College Republicans are now under investigation by the Student Conduct Office at Columbia University after the student government voted Sunday night to report them for discrimination and harassment.

The matter in dispute is a series of talks organized by the group, Columbia University College Republicans (CUCR), which according to some includes speakers who promote hatred against people of color and other minorities.

The Columbia University Black Students’ Organization (BSO) targeted the Republican group with a petition, demanding they be defunded and derecognized as a legitimate organization and that their funding is redistributed to student groups "who are targets of this hateful ideology" — they cite self-identified Muslim, women and trans groups, among others.

BSO claimed recent speakers Mike Cernovich and Tommy Robinson “pose a literal threat” to them.


The College Republicans event organizer believes the university’s alleged actions could lead to “mob rule.”

Instead of defunding, the Columbia College Student Council passed a resolution to file a discrimination and harassment report against CUCR, citing the group’s invitation of Cernovich and Robinson.

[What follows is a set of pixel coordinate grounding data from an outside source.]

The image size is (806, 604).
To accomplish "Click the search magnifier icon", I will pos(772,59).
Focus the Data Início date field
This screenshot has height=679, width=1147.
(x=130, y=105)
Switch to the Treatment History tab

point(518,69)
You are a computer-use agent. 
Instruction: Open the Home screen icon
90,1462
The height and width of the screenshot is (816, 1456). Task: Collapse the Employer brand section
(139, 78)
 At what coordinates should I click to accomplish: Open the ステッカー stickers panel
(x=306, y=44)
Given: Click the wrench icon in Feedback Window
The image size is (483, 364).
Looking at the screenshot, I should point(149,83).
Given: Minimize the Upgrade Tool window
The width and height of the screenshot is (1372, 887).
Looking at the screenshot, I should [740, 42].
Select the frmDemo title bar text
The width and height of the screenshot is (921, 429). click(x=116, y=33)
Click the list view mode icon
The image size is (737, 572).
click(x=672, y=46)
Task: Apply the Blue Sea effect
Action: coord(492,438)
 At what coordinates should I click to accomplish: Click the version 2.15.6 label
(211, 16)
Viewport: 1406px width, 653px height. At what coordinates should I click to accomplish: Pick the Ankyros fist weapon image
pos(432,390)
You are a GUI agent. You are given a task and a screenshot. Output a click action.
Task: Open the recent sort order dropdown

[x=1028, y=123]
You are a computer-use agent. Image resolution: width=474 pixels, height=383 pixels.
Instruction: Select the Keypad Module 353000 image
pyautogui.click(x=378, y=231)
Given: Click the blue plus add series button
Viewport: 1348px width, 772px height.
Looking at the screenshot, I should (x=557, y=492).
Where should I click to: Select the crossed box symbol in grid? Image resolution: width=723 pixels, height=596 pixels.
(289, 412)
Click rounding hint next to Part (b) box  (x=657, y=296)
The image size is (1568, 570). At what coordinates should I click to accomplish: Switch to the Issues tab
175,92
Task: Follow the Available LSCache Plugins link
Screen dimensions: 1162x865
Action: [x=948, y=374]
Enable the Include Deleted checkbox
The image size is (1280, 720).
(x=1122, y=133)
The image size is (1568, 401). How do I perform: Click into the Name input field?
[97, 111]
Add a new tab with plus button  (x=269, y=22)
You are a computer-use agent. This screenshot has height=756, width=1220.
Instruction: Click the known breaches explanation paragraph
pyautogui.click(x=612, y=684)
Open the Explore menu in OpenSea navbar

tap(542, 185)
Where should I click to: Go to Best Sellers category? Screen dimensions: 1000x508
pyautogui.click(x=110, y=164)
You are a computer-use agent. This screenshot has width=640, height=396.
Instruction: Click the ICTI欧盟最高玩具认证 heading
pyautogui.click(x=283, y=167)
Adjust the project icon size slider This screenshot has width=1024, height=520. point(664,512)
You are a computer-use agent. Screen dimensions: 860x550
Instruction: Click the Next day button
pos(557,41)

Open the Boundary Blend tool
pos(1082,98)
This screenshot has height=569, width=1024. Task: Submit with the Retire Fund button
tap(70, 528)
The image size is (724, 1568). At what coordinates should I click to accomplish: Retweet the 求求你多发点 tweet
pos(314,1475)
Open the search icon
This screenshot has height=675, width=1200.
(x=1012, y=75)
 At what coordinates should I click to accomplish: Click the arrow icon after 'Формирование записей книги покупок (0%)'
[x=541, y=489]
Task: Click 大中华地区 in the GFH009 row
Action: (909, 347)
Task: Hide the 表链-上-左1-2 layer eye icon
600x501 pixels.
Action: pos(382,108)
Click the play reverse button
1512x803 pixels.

College Republicans president Aristotle Boosalis told Campus Reform it was like being investigated for a “thought crime,” adding it’s “a direct attack on our existence … because we think differently.”

It’s unclear where the investigation stands, but Boosalis believes the claims will be dropped ─ like previous ones have ─ because no rule has been violated.


“These students have to realize that if they’re going to limit someone else’s freedom of speech, they have to be willing to limit their own,” Boosalis told Fox News.

News of the investigation came as the Columbia Daily Spectator reported that Columbia Executive VP for University Life, Suzanne Goldberg, allegedly dropped investigations against students who disrupted Robinson’s Skyped-in speech weeks before.

Nineteen students had been placed under investigation for violating university rules of conduct and were banned from all CUCR events. On Monday, however, Goldberg allegedly sent an email informing the students of her decision to “informally resolve” the complaint and lifting the ban from CUCR events.

More than 100 faculty members signed a letter this week condemning the administration’s disciplinary approach to students’ right to protest.

A university spokesperson told Fox News the disciplinary action is confidential and could not comment.

The College Republicans event organizer believes the university’s alleged actions could lead to “mob rule.”

“I think it’s really important for the university to uphold their rules, no matter what has occurred, and no matter who is the perpetrator,” said CUCR president Boosalis.

“Why shouldn’t I cheat on a test? What do the rules of conduct mean? I think it’s dangerous for the president to let them go scot free at the end of the day because you’re showing that you’re not enforcing the rules,” he said.

Aside from a few profane interruptions and an alleged harassment of a female reporter outside the venue, CUCR’s Cernovich event went on as planned on Oct. 30.


CUCR plans to continue hosting weekly speakers, including an upcoming talk by Dennis Prager, to challenge the status quo on campus.

The College Republicans told Fox News they plan to invite White House and ex-White House officials next semester, which is sure to bring more protests and free speech debate on campus.

The Columbia University Black Students’ Organization and the Columbia College Student Council did not immediately respond to request for comment.